Security Model
The Nector protocol is designed to operate in a trust-minimized environment, where participants may act dishonestly and no central authority exists to resolve disputes.
Instead of relying on verification of real-world events, Nector enforces security through:
- Deterministic state transitions
- Time-based constraints
- Economic penalties
Threat Model
The primary adversaries in the system are:
- Buyers attempting to obtain goods without paying
- Sellers attempting to receive payment without delivering
The protocol does not assume honest behavior from either party.
Constraints
Attackers are limited by:
- Strict state machine enforcement
- Time-based execution rules
- On-chain validation of all transitions
Unauthorized actions, invalid state transitions, or early timeout triggers are rejected at the contract level.
Trust Assumptions
The protocol makes minimal assumptions:
- block.timestamp is reasonably accurate
- Users understand and accept risk warnings before funding
- The underlying blockchain (Solana) is secure
There is:
- No admin key
- No upgrade authority (if deployed as immutable)
- No privileged access to escrow funds
Non-Custodial Design
All funds are stored in program-derived escrow accounts (PDAs).
Properties:
- No private key controls the escrow
- Funds can only move via program instructions
- Configure environment variables
- The platform cannot arbitrarily withdraw funds
This ensures:
The protocol is non-custodial by design.
Buyer Fraud
Scenario:
Buyer receives the item but falsely claims non-delivery and escalates to dispute.
Outcome:
- If the dispute reaches draw = buyer loses bond + payment
- If seller does not respond = buyer wins but seller is penalized
Analysis:
Attempting to cheat introduces financial risk.
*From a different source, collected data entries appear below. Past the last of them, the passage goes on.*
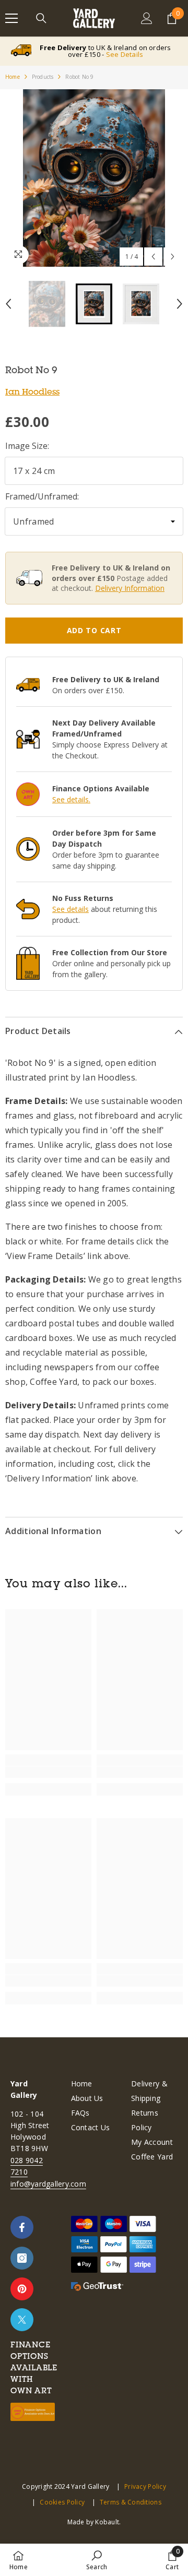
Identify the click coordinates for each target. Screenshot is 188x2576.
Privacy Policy (145, 2486)
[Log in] (146, 18)
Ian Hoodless (32, 391)
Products (43, 76)
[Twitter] (21, 2319)
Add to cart (94, 630)
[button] (153, 256)
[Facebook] (21, 2227)
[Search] (41, 18)
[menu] (11, 18)
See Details (125, 54)
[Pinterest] (21, 2288)
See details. (71, 799)
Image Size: (27, 446)
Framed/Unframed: (42, 496)
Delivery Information (129, 588)
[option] (94, 178)
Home (12, 76)
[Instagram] (21, 2258)
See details (70, 909)
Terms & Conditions (130, 2502)
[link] (48, 1772)
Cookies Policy (62, 2502)
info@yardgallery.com (48, 2184)
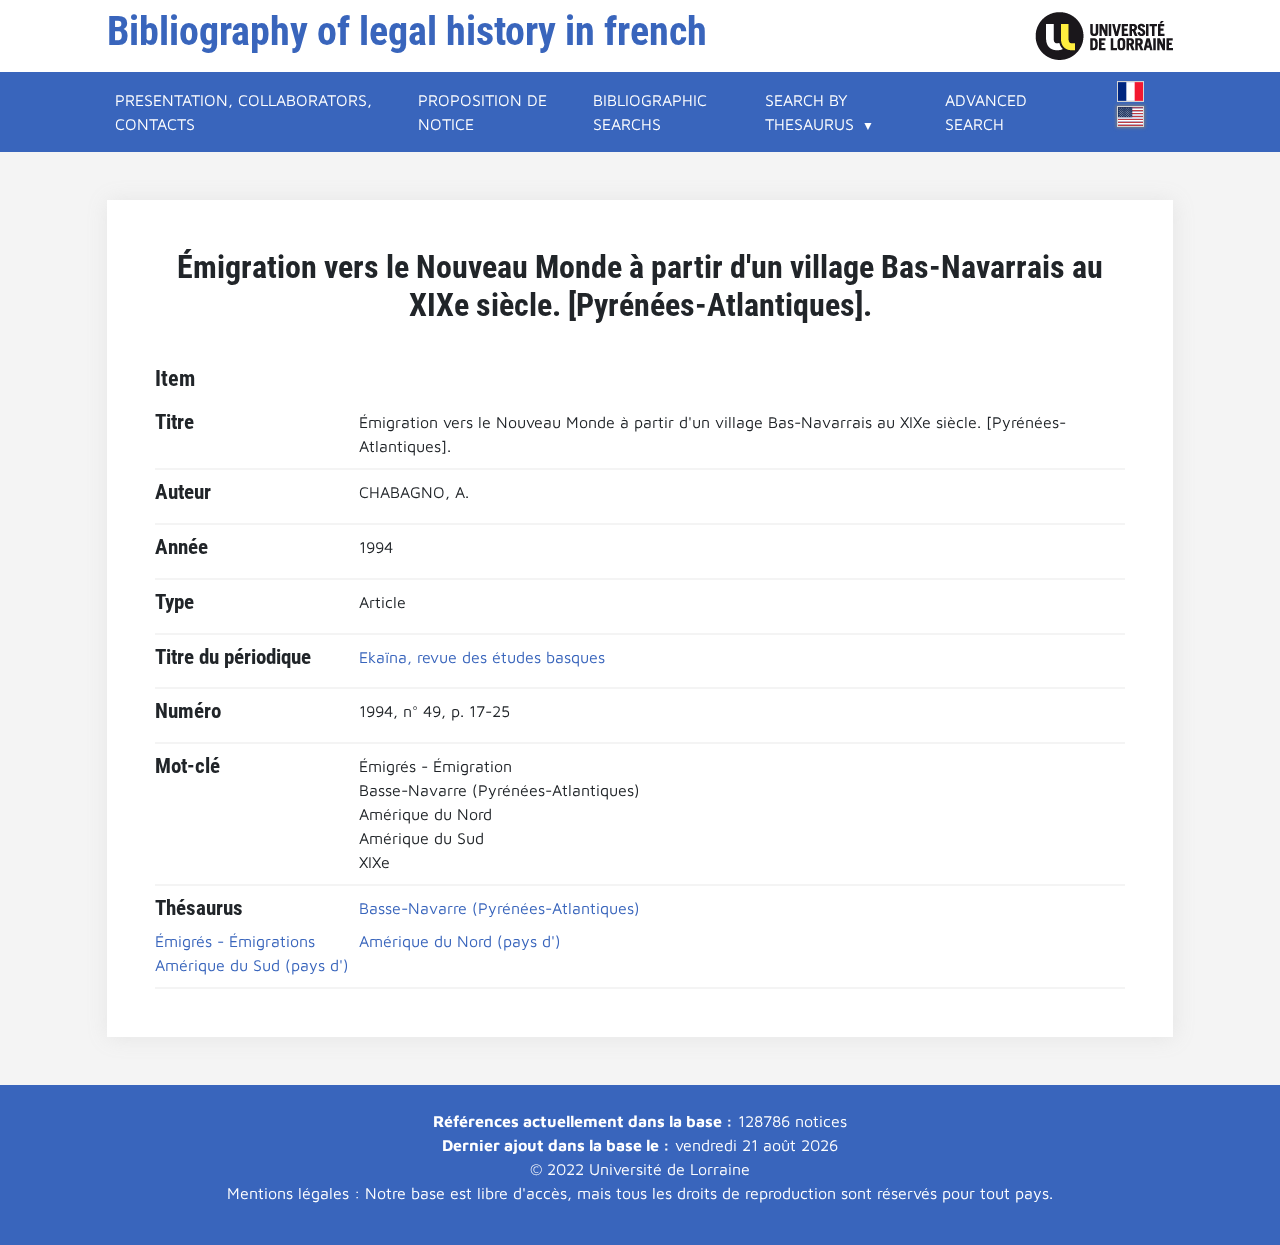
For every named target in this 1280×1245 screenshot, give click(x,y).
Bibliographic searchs (650, 112)
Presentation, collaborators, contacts (243, 112)
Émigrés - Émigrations (235, 941)
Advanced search (986, 112)
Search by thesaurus (809, 112)
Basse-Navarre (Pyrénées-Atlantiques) (499, 908)
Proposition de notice (482, 112)
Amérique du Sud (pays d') (252, 965)
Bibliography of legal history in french (407, 31)
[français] (1131, 91)
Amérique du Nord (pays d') (460, 941)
The buyer cannot guarantee profit from dishonest behavior.
Seller Fraud
Scenario:
Seller marks item as shipped without actually delivering.
Outcome:
- Buyer can open dispute
- If unresolved → draw → seller loses bond
Analysis:
False shipment claims are economically discouraged.
Collusion Attack
Scenario:
Buyer and seller collude to manipulate the system (e.g., fake orders → force draw).
Outcome:
- Both parties lose funds in draw
- Platform may gain (depending on configuration)
Analysis:
Collusion is self-destructive and does not yield profit.
Timeout Attack
Scenario:
A participant refuses to act (e.g., does nothing to delay outcome).
Outcome:
- Seller inactivity = buyer win + penalty
- Buyer inactivity = seller gets paid
- Both inactive → draw → both lose
Analysis:
Inaction is always penalized.
Keeper / Bot Risk
The protocol relies on external actors to trigger timeouts.
Risk:
- If no one triggers = order remains in current state
Mitigation:
- Permissionless execution (anyone can trigger)
- Open-source keeper bots
- Incentive for third-party automation
Reality Check:
- Liveness depends on off-chain actors.
Smart Contract Attack Surface
The contract’s attack surface includes:
1. State Transition Validation
Incorrect state checks could allow:
- Skipping phases
- Triggering unauthorized payouts
Mitigation:
- Strict state matching in every instruction
2. Lamport Manipulation
Direct lamport transfers (try_borrow_mut_lamports) must ensure:
- No underflow / overflow
- No double-spend via reentrancy-like patterns
Mitigation:
- Solana runtime prevents reentrancy
- Explicit balance accounting required
3. PDA Integrity
Incorrect seeds or account substitution could allow:
- Escrow hijacking
- Unauthorized fund movement
Mitigation:
- Deterministic PDA derivation
- Anchor account constraints
4. Missing Field Separation (Critical)
The contract currently overwrites bond_lamports.
Risk:
- Loss of distinction between buyer and seller bond
- Incorrect payout logic in edge cases
5. Time Validation
Reliance on block.timestamp introduces:
- Minor manipulation risk by validators
However:
- Impact is limited to small timing shifts
- Does not enable economic exploits
Economic Security
The protocol is secured primarily through economic design.
Core Principle
Dishonest behavior must be less profitable than honest behavior. Current Reality (Brutal Truth)
Conclusion
The system reduces fraud, but does not eliminate all profitable attack scenarios.
Griefing Attacks
Attackers may attempt to:
- Force disputes
- Waste counterparty time
- Trigger draw intentionally
Outcome:
- Attacker incurs financial loss
- No asymmetric gain
Platform Incentives
The platform receives:
- Transaction fees
- Penalties
Critical Observation
Even though:
- Platform cannot open disputes
- Platform cannot respond
It still benefits from:
Disputes resolving as draw
Security Philosophy
Nector does not attempt to determine truth.
Instead, it enforces the following rule:
Every participant must commit capital, and failure to resolve conflicts results in loss.